TASK INSTRUCTIONS: Where a line below holds the string "dimensions", copy that line.

[Stored items]

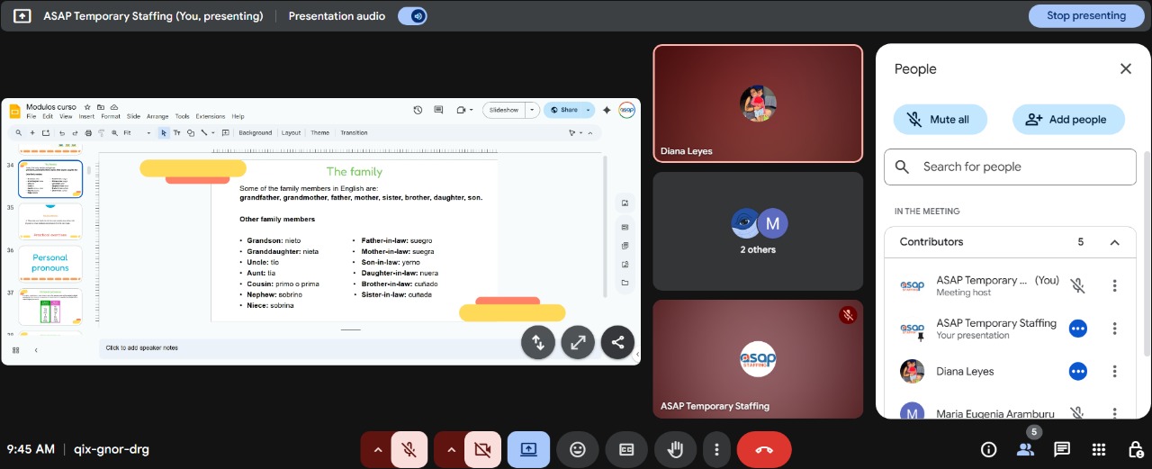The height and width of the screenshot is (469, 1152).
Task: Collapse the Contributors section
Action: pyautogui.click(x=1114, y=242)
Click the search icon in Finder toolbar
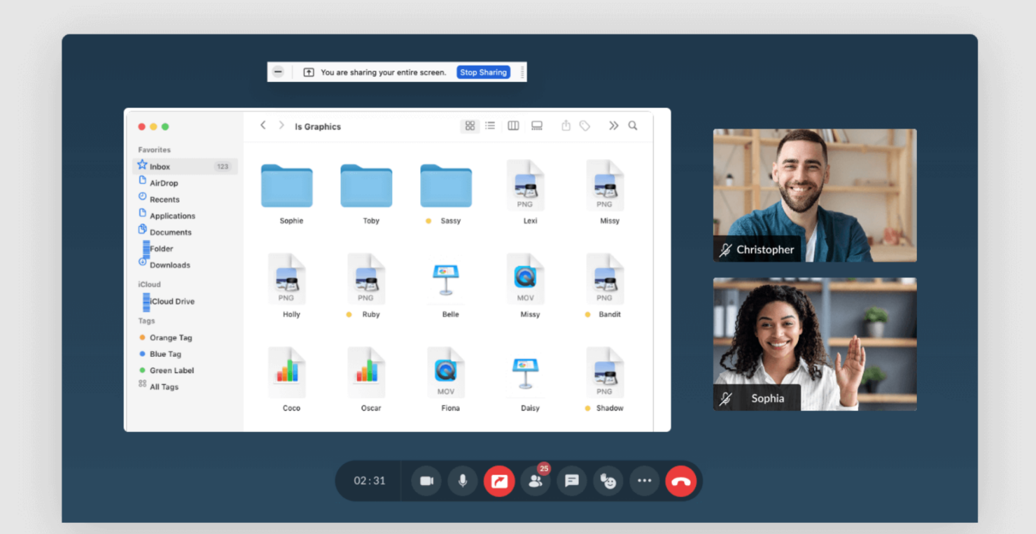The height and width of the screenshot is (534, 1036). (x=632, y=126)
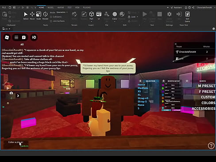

==

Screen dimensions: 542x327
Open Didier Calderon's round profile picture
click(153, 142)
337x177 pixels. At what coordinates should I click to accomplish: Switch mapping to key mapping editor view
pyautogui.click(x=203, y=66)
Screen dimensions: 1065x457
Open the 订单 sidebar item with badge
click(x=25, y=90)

WRITTEN ANSWER:
Screen dimensions: 542x327
Screen dimensions: 1065x457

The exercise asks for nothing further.